04/02/2021
Sabía que durante el ejercicio, los músculos producen calor que debe eliminarse para mantener la temperatura corporal?
Por lo tanto, el agua es indispensable antes, durante y después del entreno ya que sirve de transportador de calor a través de la sangre y de refrigerante que elimina el exceso de calor a través de la evaporación de sudor en la piel.
La cantidad de sudor producido aumenta con la intensidad del ejercicio, pero también con la temperatura y la humedad ambiental. Así pues, la actividad física hace que los requerimientos de agua aumenten de forma paralela a la pérdida de sudor. Si no se satisface este aumento, el organismo puede entrar en estado de deshidratación.
Está probado que la deshidratación tiene un efecto negativo durante el ejercicio. Además, se ha demostrado que la deshidratación aumenta el ritmo cardiaco y la temperatura corporal: el corazón tiene que trabajar a mayor velocidad cuando el volumen de plasma se reduce para mantener la entrega de oxígeno y nutrientes a los músculos.

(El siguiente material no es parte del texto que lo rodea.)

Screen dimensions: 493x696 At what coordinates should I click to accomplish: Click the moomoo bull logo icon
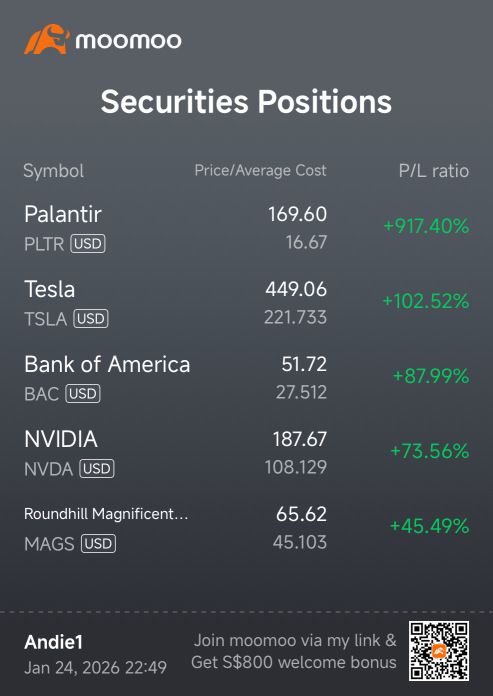[x=47, y=40]
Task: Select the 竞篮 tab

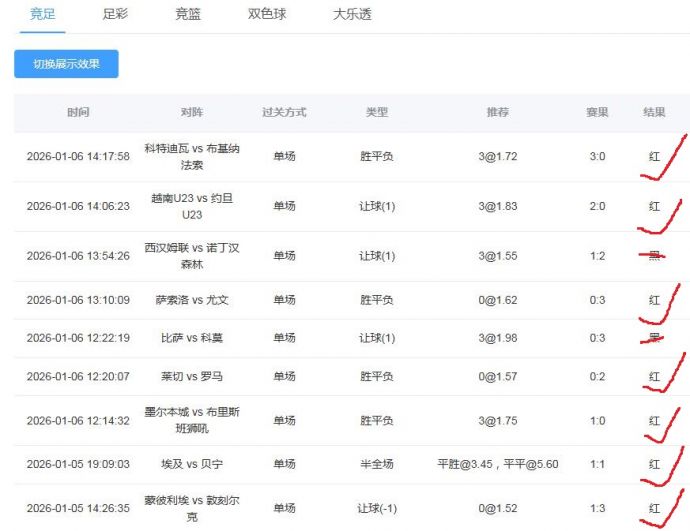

Numerosos estudios, revisados bajo la posición del Colegio Americano de Medicina del Deporte (ACSM), mostraron que la deshidratación aumenta la tensión fisiológica y el esfuerzo percibido para desempeñar el mismo trabajo físico, y que el clima cálido aumenta dichos fenómenos. El ACSM también considera que la deshidratación por arriba de del 2% de la masa corporal puede causar deterioro en el desempeño del ejercicio aeróbico y, por lo tanto, el desempeño en la resistencia
Por lo anterior, se recomienda beber antes, durante y después del ejercicio, el volumen suficiente para recuperar las pérdidas de agua sin esperar a que la sensación de sed aparezca.